К счастью, распоряжение об оборонительной войне было объявлено лишь на 1843 год. Кавказские вожди воспользовались тем, что подтверждения его не последовало, и попробовали возвратиться к прежней своей тактике. В апреле 1844 года князь Аргутинский, действовавший в Кумыке, разбил близ селения Марги мюридов, которыми предводительствовали знаменитые наибы Шамиля – Кибит-Магома и Хаджи-Мурат. Сам Шамиль был разбит у аула Эндери полковником Козловским. В июне у аула Гиллы Пассек с полуторатысячным отрядом разгромил 20 тысяч горцев.
Однако эти погромы не останавливали гордившихся своими недавними успехами горцев. Совершенно неожиданно на Лезгинской линии восстал покорный до сих пор султан елисуйский Даниель-бек, и для рассеяния мятежников понадобился значительный отряд, который под начальством генерала Шварца прошел в Елисуй и овладел главным его аулом, принудив Даниель-бека бежать к Шамилю.

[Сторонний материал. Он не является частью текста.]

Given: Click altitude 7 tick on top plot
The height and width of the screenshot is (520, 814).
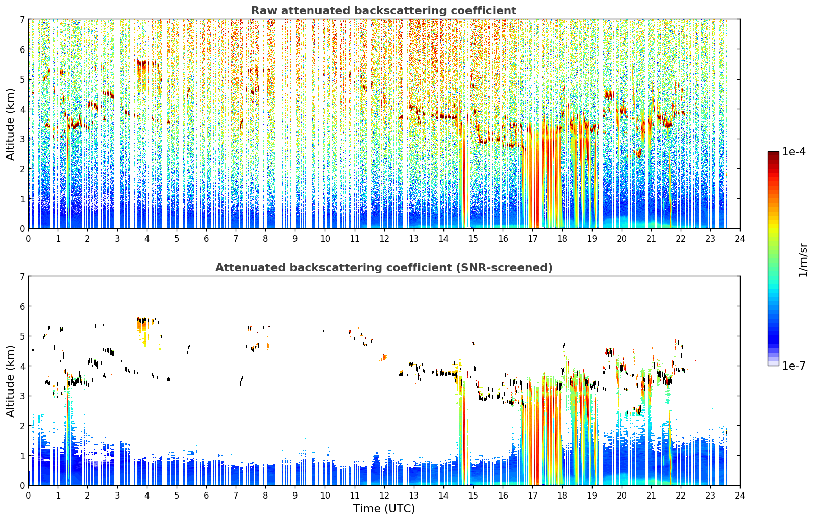Looking at the screenshot, I should click(22, 19).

Вообще с возвращением к прежнему характеру войны успехи русских становятся все заметнее и заметнее. Вновь был покорен Даргинский союз (Акуша), на реке Аргуне явилось укрепление Воздвиженское, которым была начата новая Чеченская линия, и вот, когда положение русских войск стало несколько поправляться, пришла радостная весть, что государь, увидав необходимость сосредоточения власти на Кавказе в одних руках, обратил Кавказский край снова в наместничество и званием наместника облек старого кавказца, человека испытанных военных и административных способностей, генерал-адъютанта графа М. С. Воронцова. Это имя говорило Кавказу о том, что пойдут иные порядки и борьба с Шамилем не будет носить тот беспорядочный, неустойчивый характер, которым она отличалась до тех пор.
Воронцов
Воронцов
Имя Воронцова должно быть столь же священно для Кавказа, как и имя Ермолова. В. И. Немирович-Данченко в одном из своих сочинений, посвященных Кавказу, говорит, что Воронцов явился сюда истинным Геркулесом. Это была не только твердая воля, но и воля творческая. Он не знал слова «невозможно», но вместе с тем умел убеждать, не нуждаясь в жестокости. Всегда спокойный, изящно вежливый, он умел выше всего ставить человеческое достоинство. Скромный в своих личных требованиях, Воронцов никогда не принижал своих подчиненных, чтобы тем лучи славы сосредоточивать на себе одном. На похвалы государя он обыкновенно отвечал, что это сделано не им, а таким-то и таким-то. Служба при нем теряла свой бесцветный казенный характер и делалась не простым отбыванием принятых на себя скучных обязанностей. Каждый отдавал ей все свои силы и способности, вносил в нее лучшие стороны своей личности. С легкой руки Воронцова боевое товарищество Кавказа приняло рыцарский характер, которому так удивлялись впоследствии. За его столом, в его кабинете, в его залах не было ни начальников, ни подчиненных – встречались только братья по оружию, слуги одного и того же дела, величием которого они были проникнуты. Он был доступен всем и каждому, и все-таки престиж власти возрос при нем до недосягаемой высоты. Воронцов гнушался мер, вызывавших ужас; зато в его распоряжении были средства, привязывавшие к нему души и сердца. С Воронцовым никто не чувствовал себя жутко, неловкость и робость первых мгновений скоро проходили, и оставалось одно только уважение. Его не боялись, потому что он понимал недостатки людей и умел прощать их ради их достоинств. Его глубокое и разностороннее образование избавляло его от обычных ошибок бездарностей. С ним легко работалось, ибо каждый и в нем видел неутомимого работника. Это был человек, являвшийся противовесом Шамилю. Великого имама выдвинула отжившая свой век дикая мощь Чечни и Дагестана, Воронцов явился на Кавказ представителем и делателем цивилизации. Он создавал в то время, когда его противник стремился к разрушению. Он принял Кавказ в развалинах, оставил его обновленным на новый не азиатский, а европейский лад.